ACTIVITY:
Your task is to copy every line of the records below that contains "axis".

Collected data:
[Start of section]

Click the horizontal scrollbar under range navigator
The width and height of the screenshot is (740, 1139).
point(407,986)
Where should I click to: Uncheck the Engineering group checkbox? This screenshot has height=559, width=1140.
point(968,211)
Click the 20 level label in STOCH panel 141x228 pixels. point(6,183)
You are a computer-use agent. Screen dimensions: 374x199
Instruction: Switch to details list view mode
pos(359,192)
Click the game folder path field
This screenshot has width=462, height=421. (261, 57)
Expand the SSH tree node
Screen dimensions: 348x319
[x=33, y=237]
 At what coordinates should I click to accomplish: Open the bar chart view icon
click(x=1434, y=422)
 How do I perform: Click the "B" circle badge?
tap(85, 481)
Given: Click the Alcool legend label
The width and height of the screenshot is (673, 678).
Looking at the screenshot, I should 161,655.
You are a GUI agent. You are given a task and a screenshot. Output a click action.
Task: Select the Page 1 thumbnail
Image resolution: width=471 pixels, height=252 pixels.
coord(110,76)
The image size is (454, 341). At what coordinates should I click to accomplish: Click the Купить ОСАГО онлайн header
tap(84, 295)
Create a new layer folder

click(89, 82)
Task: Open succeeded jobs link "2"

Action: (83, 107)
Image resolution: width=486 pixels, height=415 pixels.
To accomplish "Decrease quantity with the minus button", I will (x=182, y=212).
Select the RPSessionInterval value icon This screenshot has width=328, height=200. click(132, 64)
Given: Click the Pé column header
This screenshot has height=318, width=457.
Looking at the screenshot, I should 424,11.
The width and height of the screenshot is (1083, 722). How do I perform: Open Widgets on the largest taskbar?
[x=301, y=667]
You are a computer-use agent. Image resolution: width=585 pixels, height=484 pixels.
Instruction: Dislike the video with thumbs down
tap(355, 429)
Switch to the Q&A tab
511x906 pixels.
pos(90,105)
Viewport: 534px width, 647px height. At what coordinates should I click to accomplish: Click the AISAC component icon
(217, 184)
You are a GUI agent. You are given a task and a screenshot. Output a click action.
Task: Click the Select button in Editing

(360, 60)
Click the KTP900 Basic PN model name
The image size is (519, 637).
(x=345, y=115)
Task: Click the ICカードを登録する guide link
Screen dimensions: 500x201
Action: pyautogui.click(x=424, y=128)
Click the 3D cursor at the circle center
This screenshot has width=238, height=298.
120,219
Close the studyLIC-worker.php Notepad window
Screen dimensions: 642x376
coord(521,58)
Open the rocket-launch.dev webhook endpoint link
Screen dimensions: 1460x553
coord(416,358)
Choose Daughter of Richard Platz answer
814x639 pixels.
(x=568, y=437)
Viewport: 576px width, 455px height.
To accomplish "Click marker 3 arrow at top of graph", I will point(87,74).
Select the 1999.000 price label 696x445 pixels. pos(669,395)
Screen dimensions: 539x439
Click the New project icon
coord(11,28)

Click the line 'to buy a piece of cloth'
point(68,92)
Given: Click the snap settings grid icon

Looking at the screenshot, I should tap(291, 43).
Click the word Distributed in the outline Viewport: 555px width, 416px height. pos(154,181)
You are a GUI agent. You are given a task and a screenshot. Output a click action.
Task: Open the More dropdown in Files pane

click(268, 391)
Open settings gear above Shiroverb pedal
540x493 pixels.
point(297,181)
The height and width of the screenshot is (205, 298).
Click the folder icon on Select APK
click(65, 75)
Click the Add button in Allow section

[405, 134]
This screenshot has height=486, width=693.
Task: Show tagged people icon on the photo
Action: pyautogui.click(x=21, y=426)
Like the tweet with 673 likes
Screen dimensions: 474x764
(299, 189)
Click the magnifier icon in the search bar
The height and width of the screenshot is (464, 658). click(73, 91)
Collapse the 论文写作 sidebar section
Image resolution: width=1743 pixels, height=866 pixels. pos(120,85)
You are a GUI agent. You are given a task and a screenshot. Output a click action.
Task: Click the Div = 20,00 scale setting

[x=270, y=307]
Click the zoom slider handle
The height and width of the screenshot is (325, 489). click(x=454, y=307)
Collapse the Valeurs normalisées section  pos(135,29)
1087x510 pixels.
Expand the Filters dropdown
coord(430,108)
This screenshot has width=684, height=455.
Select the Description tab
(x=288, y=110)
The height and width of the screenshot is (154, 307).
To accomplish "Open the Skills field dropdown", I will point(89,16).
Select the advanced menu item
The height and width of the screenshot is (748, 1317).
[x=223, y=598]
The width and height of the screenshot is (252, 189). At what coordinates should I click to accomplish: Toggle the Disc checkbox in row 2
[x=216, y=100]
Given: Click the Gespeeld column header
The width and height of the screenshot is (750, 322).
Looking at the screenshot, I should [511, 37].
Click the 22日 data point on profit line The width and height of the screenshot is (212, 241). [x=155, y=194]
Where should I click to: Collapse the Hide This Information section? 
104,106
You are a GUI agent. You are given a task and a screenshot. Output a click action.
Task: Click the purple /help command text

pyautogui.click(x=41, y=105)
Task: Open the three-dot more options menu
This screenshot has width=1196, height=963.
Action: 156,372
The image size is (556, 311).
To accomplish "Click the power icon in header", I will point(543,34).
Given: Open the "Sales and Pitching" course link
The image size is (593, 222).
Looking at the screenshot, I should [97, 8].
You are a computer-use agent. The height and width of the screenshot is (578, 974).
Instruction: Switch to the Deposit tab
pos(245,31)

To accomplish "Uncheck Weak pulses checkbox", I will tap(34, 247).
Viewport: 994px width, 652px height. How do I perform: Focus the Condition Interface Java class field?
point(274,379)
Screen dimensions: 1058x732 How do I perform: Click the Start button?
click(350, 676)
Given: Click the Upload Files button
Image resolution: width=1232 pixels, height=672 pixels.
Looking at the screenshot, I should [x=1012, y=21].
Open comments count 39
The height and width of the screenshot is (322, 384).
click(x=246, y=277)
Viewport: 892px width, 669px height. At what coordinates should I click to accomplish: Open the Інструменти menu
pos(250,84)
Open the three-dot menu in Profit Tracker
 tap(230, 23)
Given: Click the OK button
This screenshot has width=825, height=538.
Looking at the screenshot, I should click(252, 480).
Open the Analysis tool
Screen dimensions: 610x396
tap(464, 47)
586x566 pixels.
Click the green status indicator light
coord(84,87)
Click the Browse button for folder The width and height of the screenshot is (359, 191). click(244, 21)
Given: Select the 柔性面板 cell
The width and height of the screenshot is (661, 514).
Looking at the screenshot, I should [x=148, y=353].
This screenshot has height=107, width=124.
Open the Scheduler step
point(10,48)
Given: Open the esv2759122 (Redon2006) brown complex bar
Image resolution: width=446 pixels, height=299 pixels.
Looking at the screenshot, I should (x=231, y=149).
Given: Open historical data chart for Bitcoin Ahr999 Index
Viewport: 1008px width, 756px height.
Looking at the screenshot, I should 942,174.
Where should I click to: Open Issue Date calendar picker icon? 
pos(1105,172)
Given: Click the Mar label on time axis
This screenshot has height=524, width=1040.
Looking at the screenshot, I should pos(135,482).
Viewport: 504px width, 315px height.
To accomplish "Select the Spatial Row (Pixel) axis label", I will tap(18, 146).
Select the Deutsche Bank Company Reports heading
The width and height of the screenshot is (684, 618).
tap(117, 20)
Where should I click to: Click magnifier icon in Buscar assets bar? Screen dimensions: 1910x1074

[End of section]

SOLUTION TO THIS TASK:
Given: Click the Mar label on time axis
To accomplish "Select the Spatial Row (Pixel) axis label", I will tap(18, 146).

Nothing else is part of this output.